▶ _Your objective_
The answer must consist solely of the lines from the line with "Click the Flight column header" to the end of the data below, transcribed exactly and with no pictures.

Stored records:
Start of Block
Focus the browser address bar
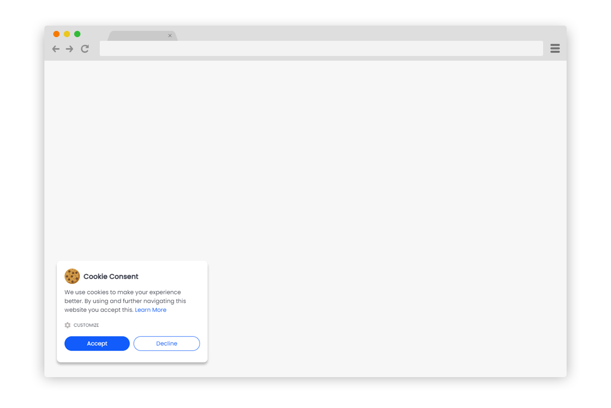Screen dimensions: 611x408 coord(321,49)
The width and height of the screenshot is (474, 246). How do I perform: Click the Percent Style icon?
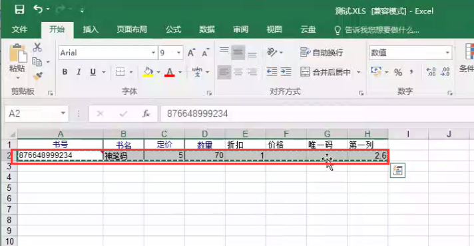[398, 72]
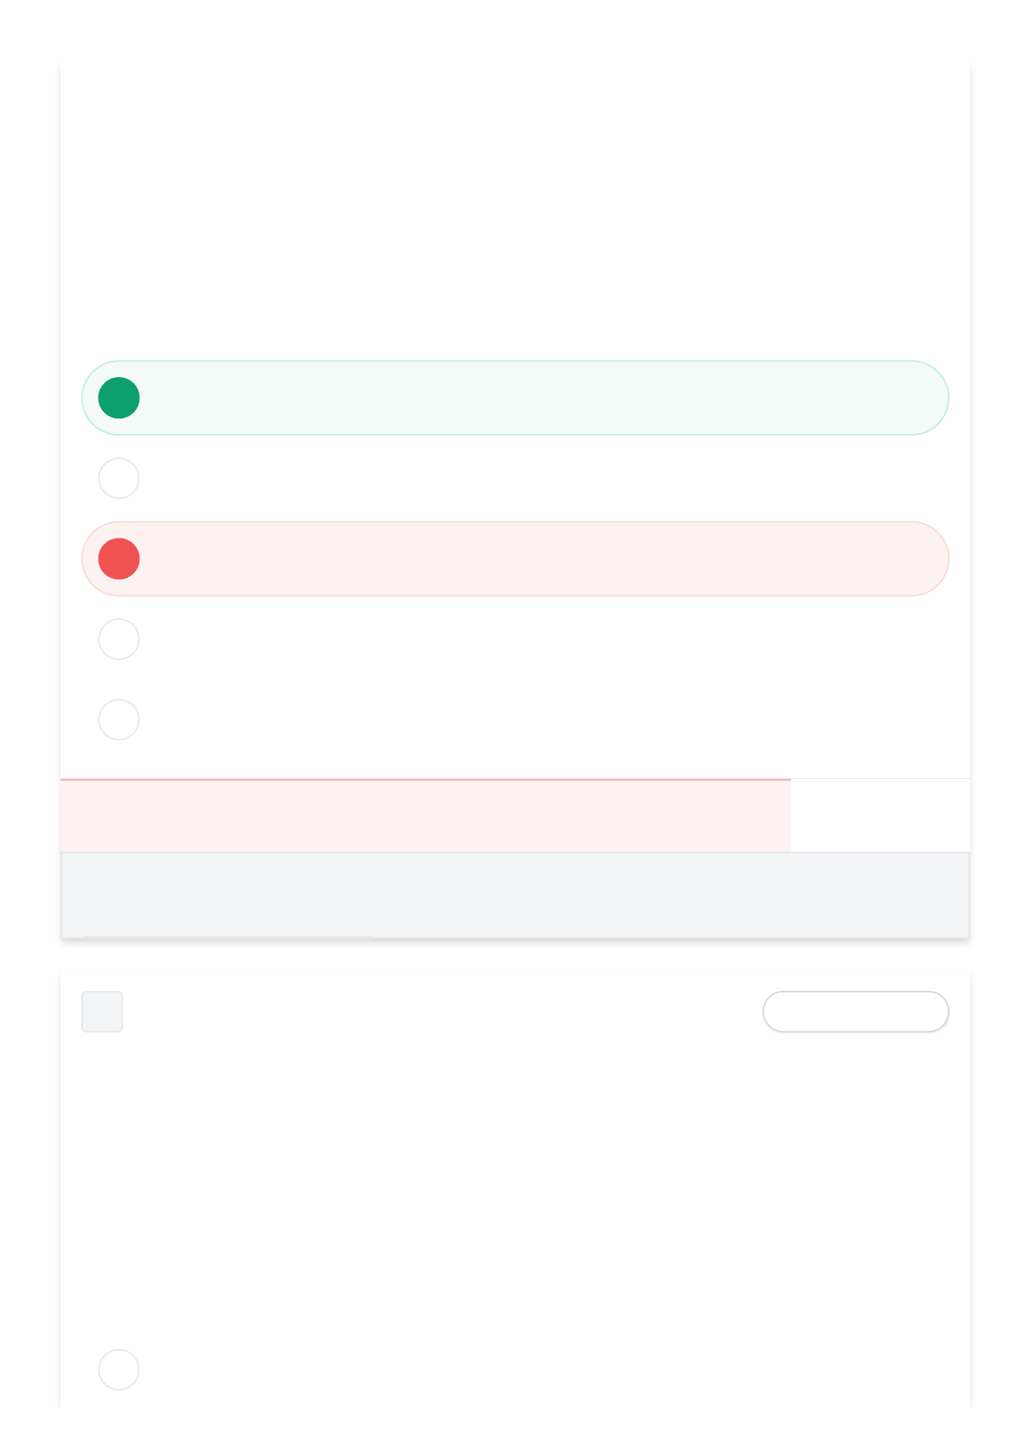Click answer row beside fourth radio button

coord(515,639)
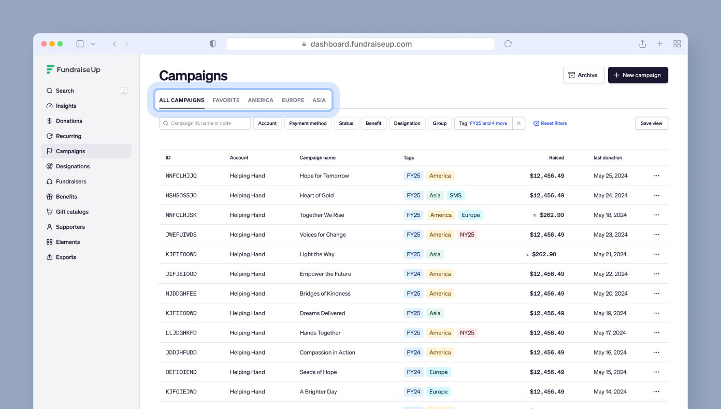Open the Benefits section

66,196
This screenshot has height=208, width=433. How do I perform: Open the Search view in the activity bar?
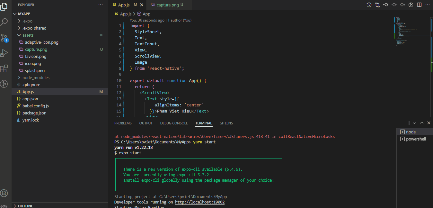[4, 22]
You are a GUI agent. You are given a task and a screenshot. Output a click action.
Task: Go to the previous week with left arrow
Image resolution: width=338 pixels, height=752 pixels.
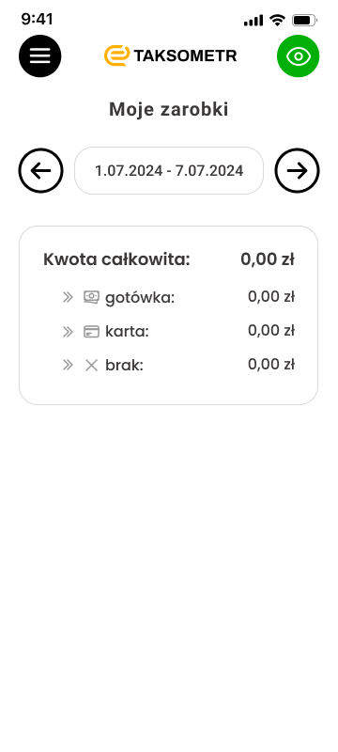coord(40,171)
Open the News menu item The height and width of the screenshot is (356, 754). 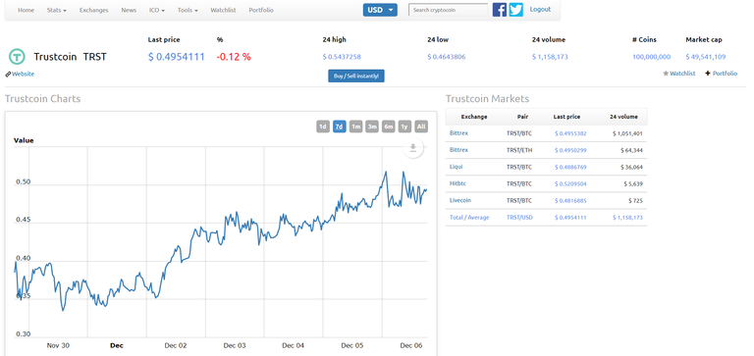(129, 10)
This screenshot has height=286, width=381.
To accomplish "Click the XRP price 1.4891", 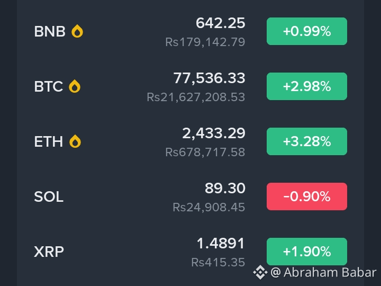I will point(221,244).
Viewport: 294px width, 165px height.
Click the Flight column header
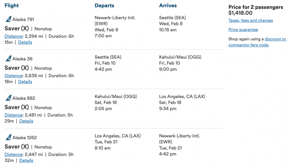[x=11, y=6]
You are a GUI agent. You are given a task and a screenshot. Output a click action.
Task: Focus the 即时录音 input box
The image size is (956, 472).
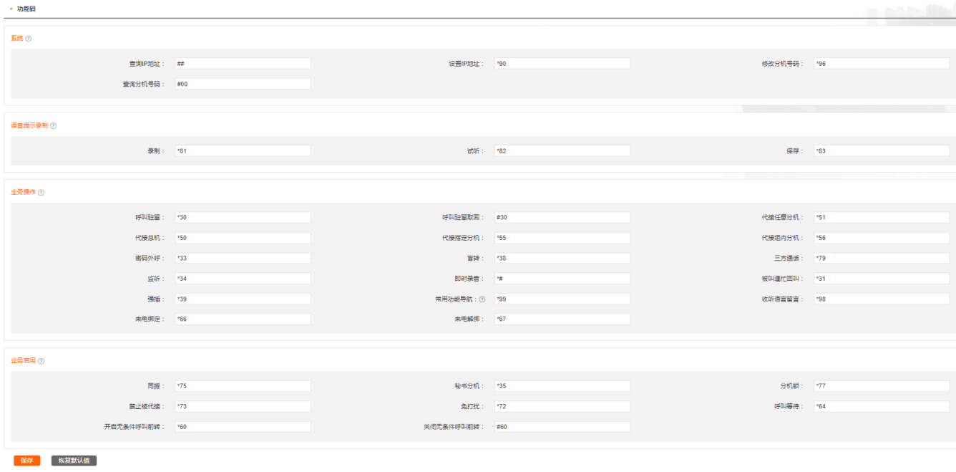[562, 279]
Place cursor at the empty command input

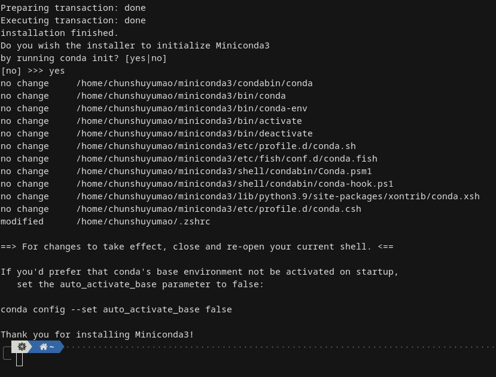coord(19,359)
End of Block
▶ _Response area_
Click the Flight column header
[x=11, y=6]
You are a GUI agent. You are given a task and a screenshot. Output a click action.
Task: Focus the 即时录音 input box
The image size is (956, 472).
[562, 279]
Place cursor at the empty command input

coord(19,359)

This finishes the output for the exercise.